▶ _BRIEF 1_
Extract the passage of the gas grill guide starting with "1 - The most" and going on through "variety of temps.", copying it word for word.

Learn how to set up your gas grill for great low and slow cooking with smoking. A useful technique you need to master your gas grill along with troubleshooting tips. Now updated with expanded troubleshooting tips.
I initially wrote this for my How to Grill Baby Back Ribs, but now publish it separately so I could refer to it for other recipes. While I use a Weber Summit that is very hot and versatile, I have generalized the instructions.
Let's talk about your grill. You must know your grill. If you can get or have the instructions for your grill from the manufacturer, follow those instructions.
You are going to need to experiment a little with your grill set up. You need to know how to get a steady low grill surface temperature in an area reserved for indirect heat.
If you are a beginner please check A Beginners Guide to Grill Temperature on a Gas Grill where I give a more complete discussion of grill temperature which is basic for any success grilling.
Also, be sure you have enough gas. I have natural gas, so I'm good. If you are not so lucky, have a second tank.
I used grill surface thermometers for years. They only cost about $10 and will last most of the grilling season until you can't read it anymore. Amazon, Home Depot, or Lowes will have them. I have one I have bought over the years linked below. I now use a fancy Thermoworks remote monitor, also linked below.
For me, I have four main burners that run front to back. If I only turn one burner on high, the grill surface temperature in the indirect (not over the burner that is turned on) is right at 225.
With the two outside burners at medium, I have a steady 250. Turning on the smoker side burner kicks the temperature up about 50 degrees while on.
So how do I know these things? I played with it. If you have 2 or 3 burners, start with one burner on high and see what you get in the indirect area. Some grills will have vents, and you can experiment with them too.
If you have one burner, you're going to set a large pan on top of your grates and cover it with a rack of some type. Do not put any weight on top of your burners directly with the rack and meat. Ever....
So now you have played with your grill enough to know it. Doesn't it feel good already?
Troubleshooting Grill Time Issues
"I thought I had it right but it didn't cook." So what went wrong???
There are a number of things that are possible—most likely a combo of some or all.
1 - The most common seems the thermometer was just wrong. I have had a number of people with this issue. Was it reading 250° but really was 180°? You will never get to 200° that way.
Check it against another thermometer if you can. If not available, most ovens are fairly accurate so pop it into an oven and check it against a variety of temps.
2 - Thermometer misplacement. You need to measure the temperature in the location of the meat. 250° over a lit burner may be under 200° in the indirect area of the grill.
3 - Every time the hood is open, the temperature envelope around the food is disrupted. It may take up to an hour to recover to the temperature you want.
So when you think you cooked at 250° for 5 hours, you may have really only cooked at that temp for a few hours if you checked the meat several times.

(Data items)

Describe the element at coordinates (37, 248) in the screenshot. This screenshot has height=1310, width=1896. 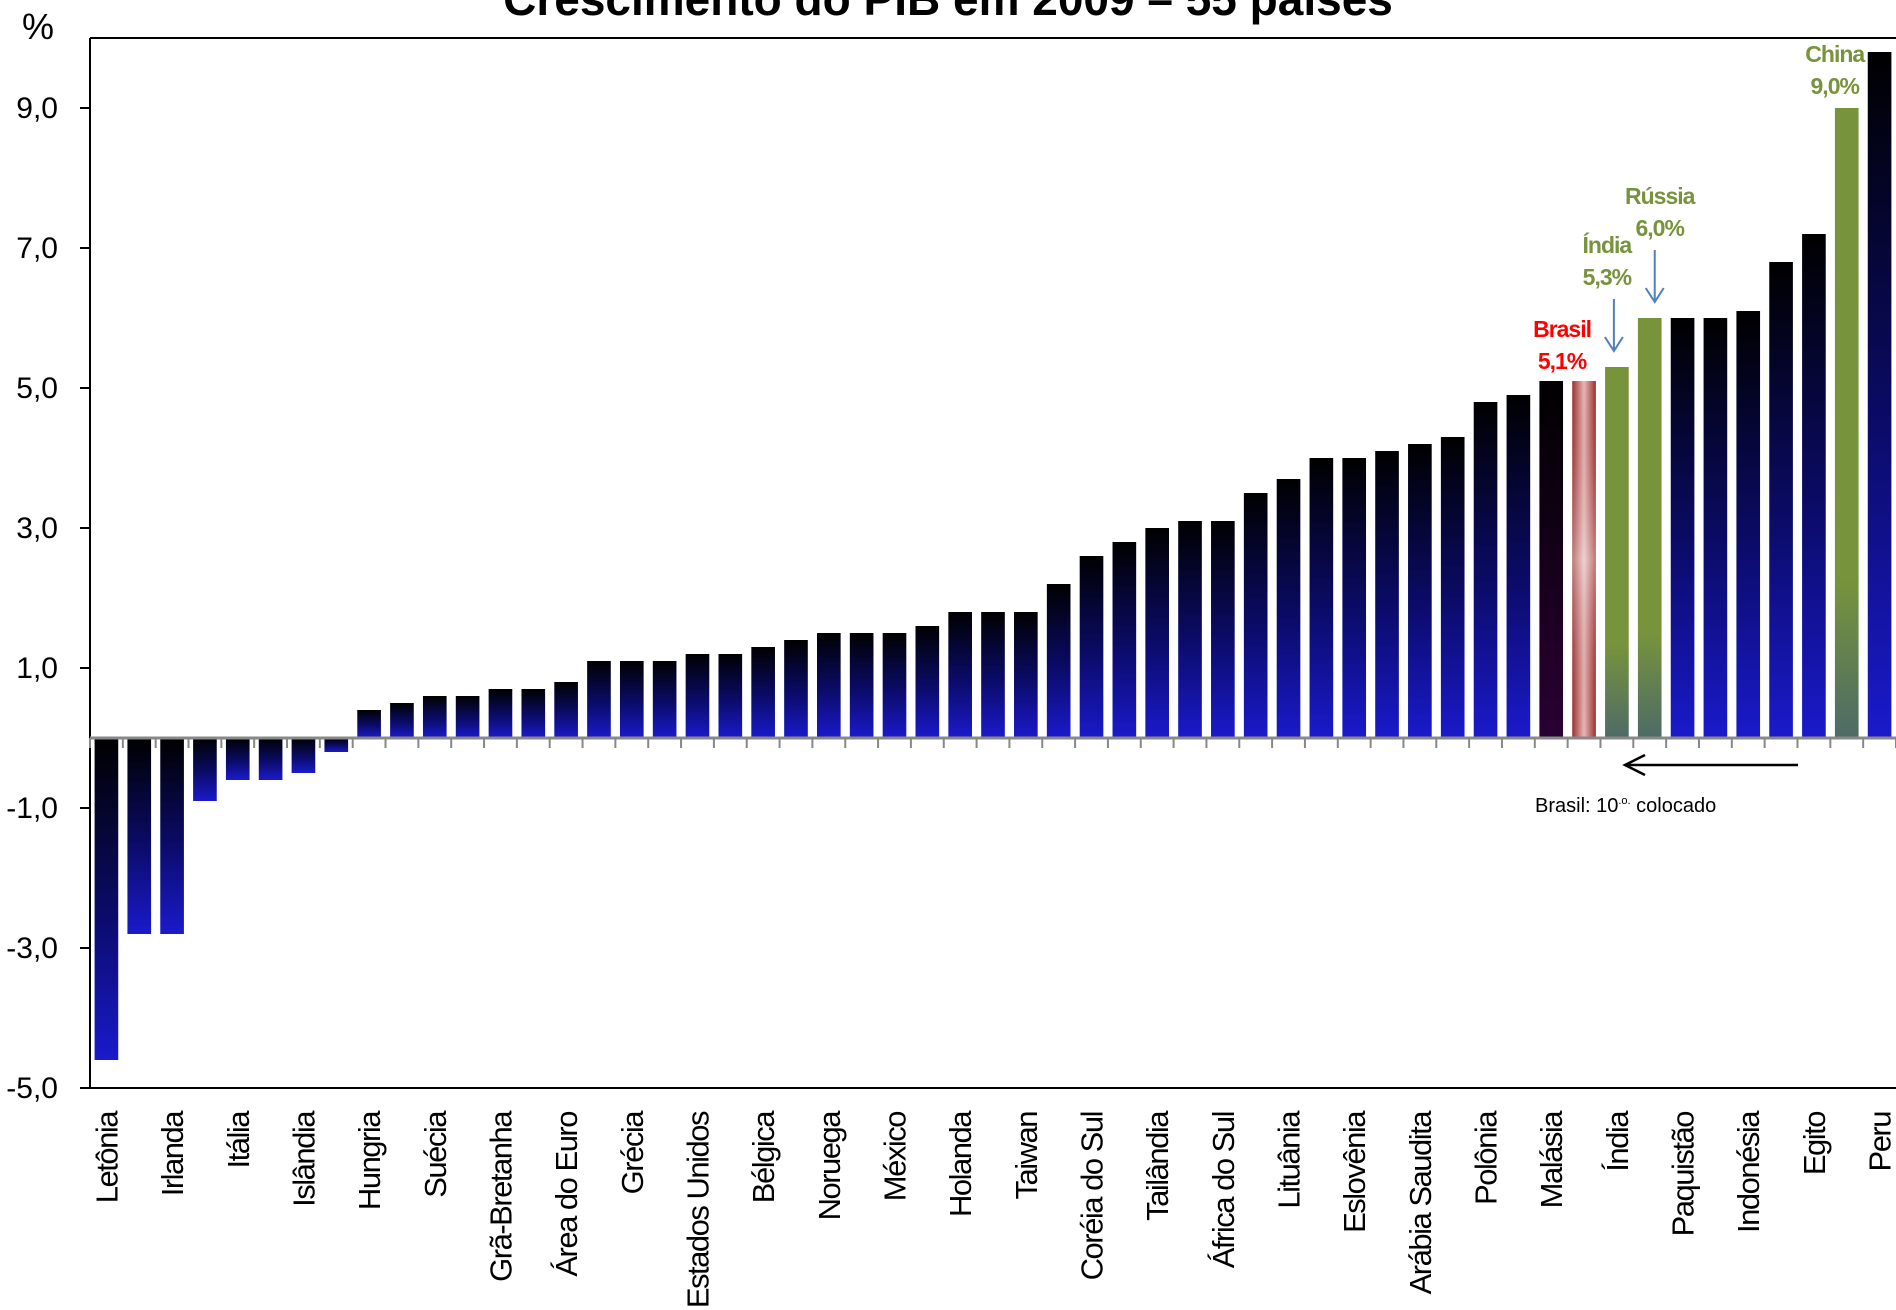
I see `y-tick-label: 7,0` at that location.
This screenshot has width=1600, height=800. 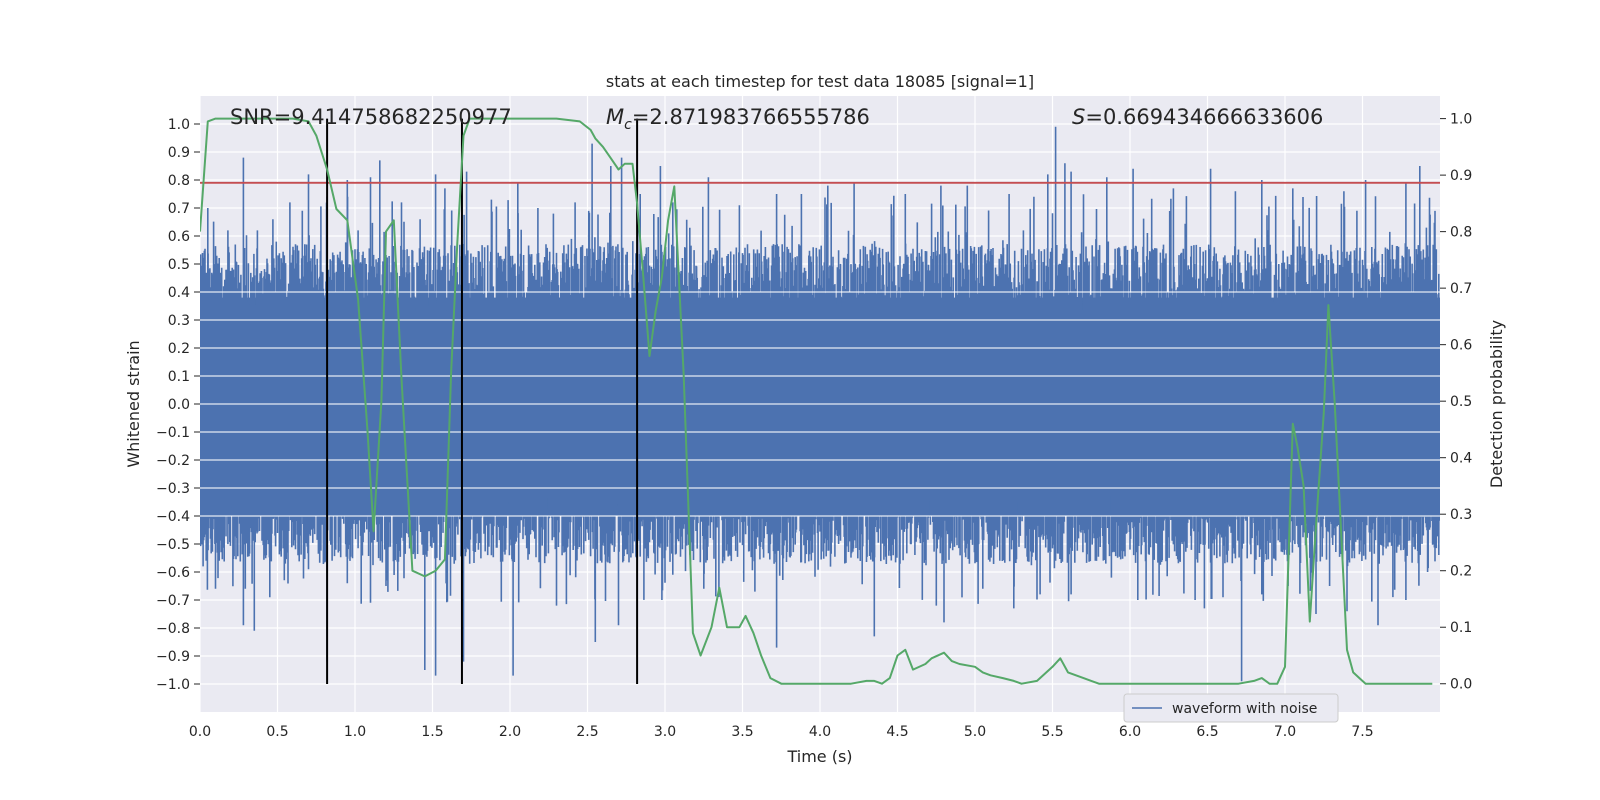 What do you see at coordinates (1207, 732) in the screenshot?
I see `x-tick-label: 6.5` at bounding box center [1207, 732].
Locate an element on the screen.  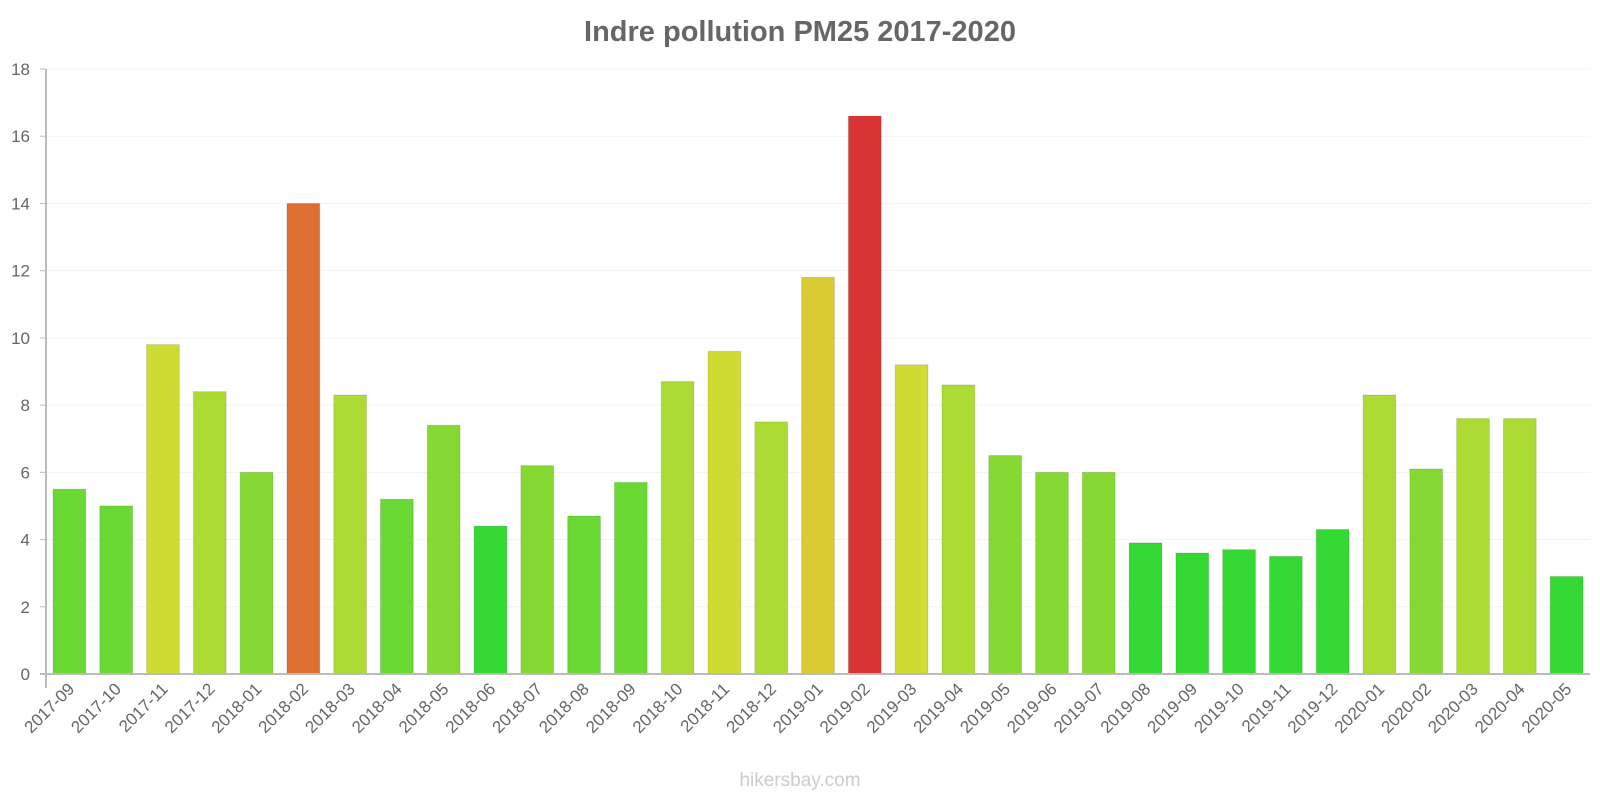
x-tick-label: 2020-05 is located at coordinates (1547, 708).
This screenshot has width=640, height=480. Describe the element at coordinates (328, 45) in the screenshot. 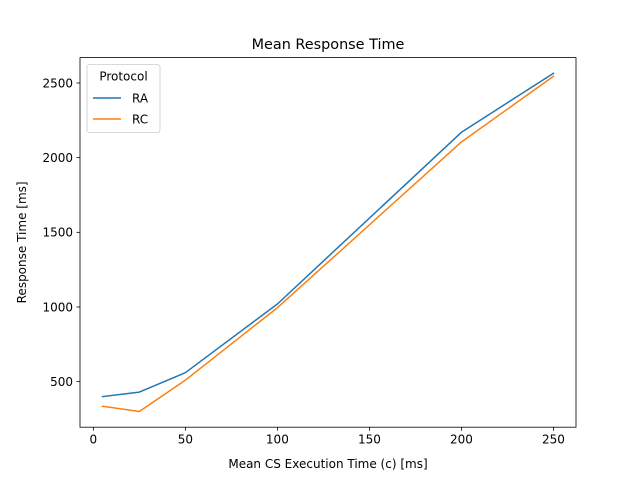

I see `chart-title: Mean Response Time` at that location.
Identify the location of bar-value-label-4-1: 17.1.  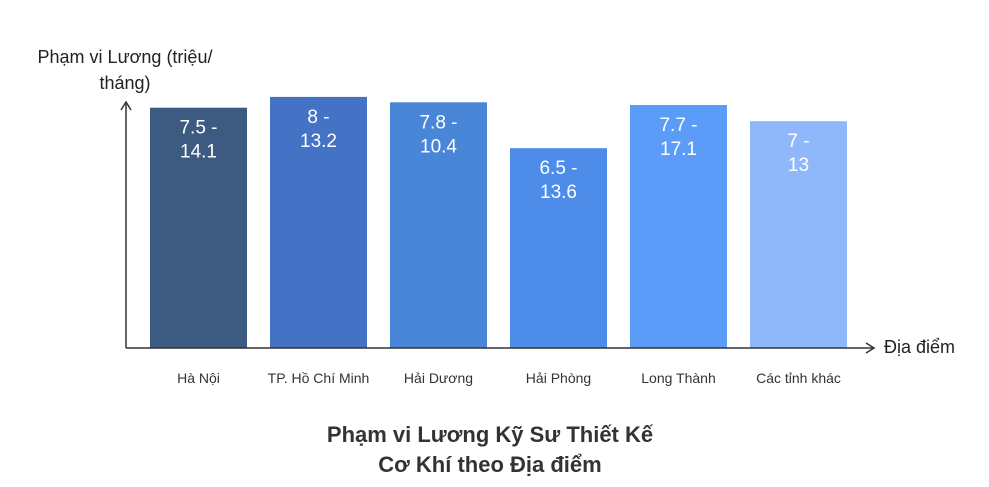
(678, 150).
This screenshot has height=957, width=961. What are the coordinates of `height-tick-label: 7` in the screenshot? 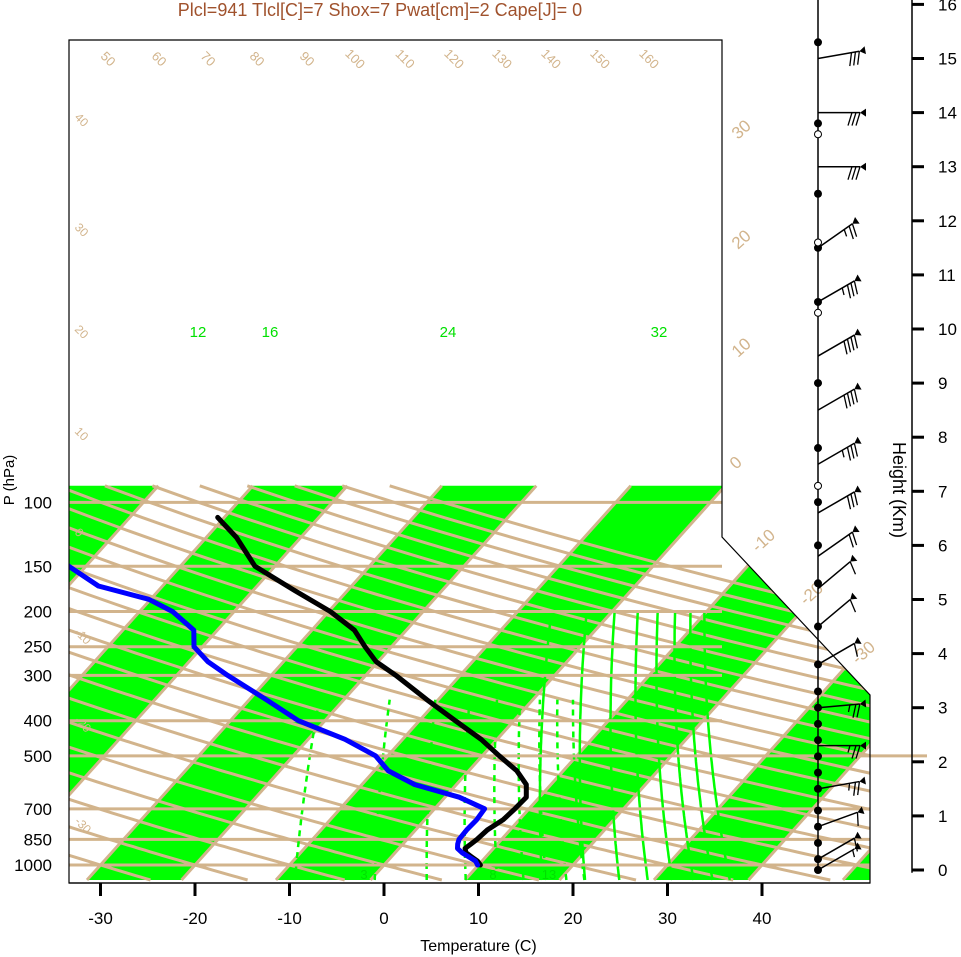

▶ _BRIEF 2_
In the data items, starting with the line with "Locate an element on the screen." and going on through the end of the data items, swap "Identify" for "Find" and give those lines again with nothing else changed. Leave the pictures out.

▶ _EXERCISE ANSWER 1_
1 - The most common seems the thermometer was just wrong. I have had a number of people with this issue. Was it reading 250° but really was 180°? You will never get to 200° that way.
Check it against another thermometer if you can. If not available, most ovens are fairly accurate so pop it into an oven and check it against a variety of temps.

▶ _EXERCISE ANSWER 2_
Locate an element on the screen.  
x-tick-label: 2020-05 is located at coordinates (1547, 708).
This screenshot has width=640, height=480. Describe the element at coordinates (328, 45) in the screenshot. 

I see `chart-title: Mean Response Time` at that location.
Find the location of bar-value-label-4-1: 17.1.  
(678, 150).
This screenshot has height=957, width=961. What are the coordinates of `height-tick-label: 7` in the screenshot? 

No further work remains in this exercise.